AgentCommander empowers AI agents to mimic the cognitive loop of a human researcher: Hypothesize, Observe, Reference, and Summarize.

By orchestrating these cognitive steps into a structured workflow, we achieve a highly efficient, automated trial-and-error engine.

The Default Research Cycle

In the default configuration (default_graph.json), every time a new experiment folder is created, the Agent follows a rigorous scientific process:

1. Hypothesis Generation

  • Context: The agent reads the current code, previous execution logs, and critically, performs Visual Analysis on any result plots (e.g., loss curves, prediction scatter plots).
  • Action: Based on this multimodal input, it formulates a specific hypothesis for the current experiment (e.g., "The model is overfitting, so I will increase dropout").

2. Implementation & Debugging

  • Coding: The agent modifies the code (strategy.py) to test the hypothesis.
  • Observability: It proactively adds debug print statements to gather more information during execution, just like a human developer would.
  • Execution: The code is run against the immutable evaluator.py.

3. Summary & History

  • Record: Regardless of success or failure, the agent summarizes the experiment design and performance into history.json.
  • Evolution: If the score improves, it advances to the next level. If it fails, it retries until a limit is reached.
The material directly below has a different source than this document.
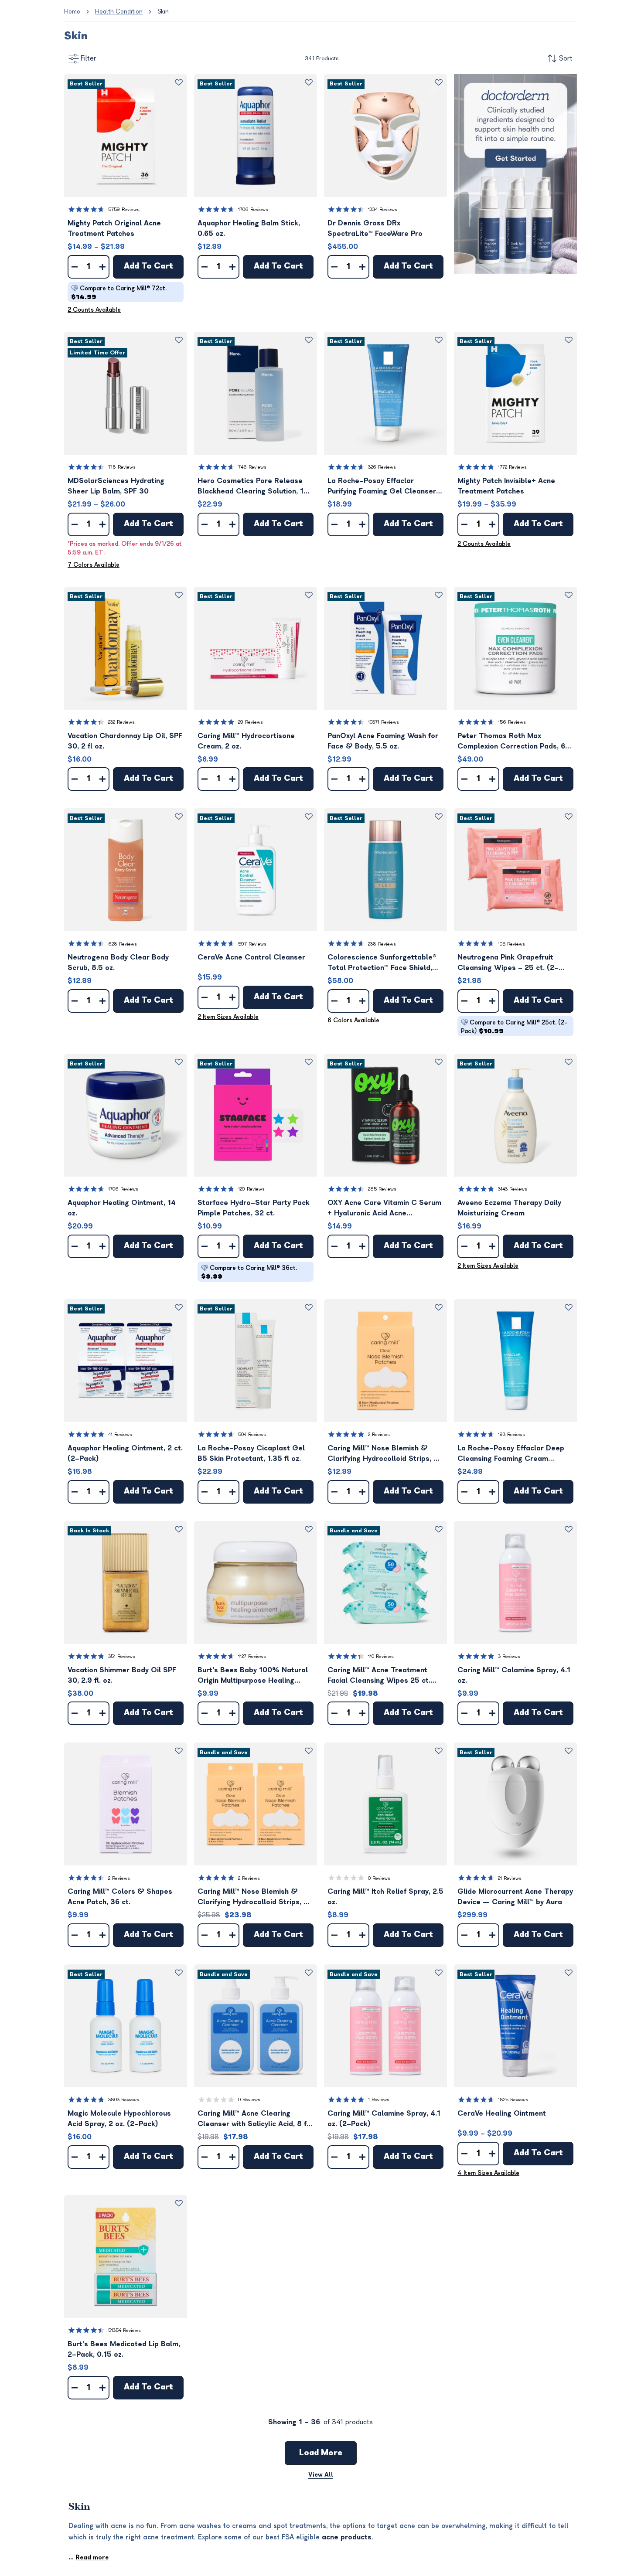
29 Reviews (250, 722)
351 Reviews (121, 1656)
4. Meta-Reflection (Getting Unstuck)

  • Memory: When starting a new experiment, the agent reads the history of previous attempts.
  • External Inspiration: If the system detects a stagnation (multiple generations without breakthrough), it triggers a special Meta-Analysis step. The agent uses Online Search tools to find relevant papers (Arxiv) or open-source repositories (GitHub) to find fresh inspiration.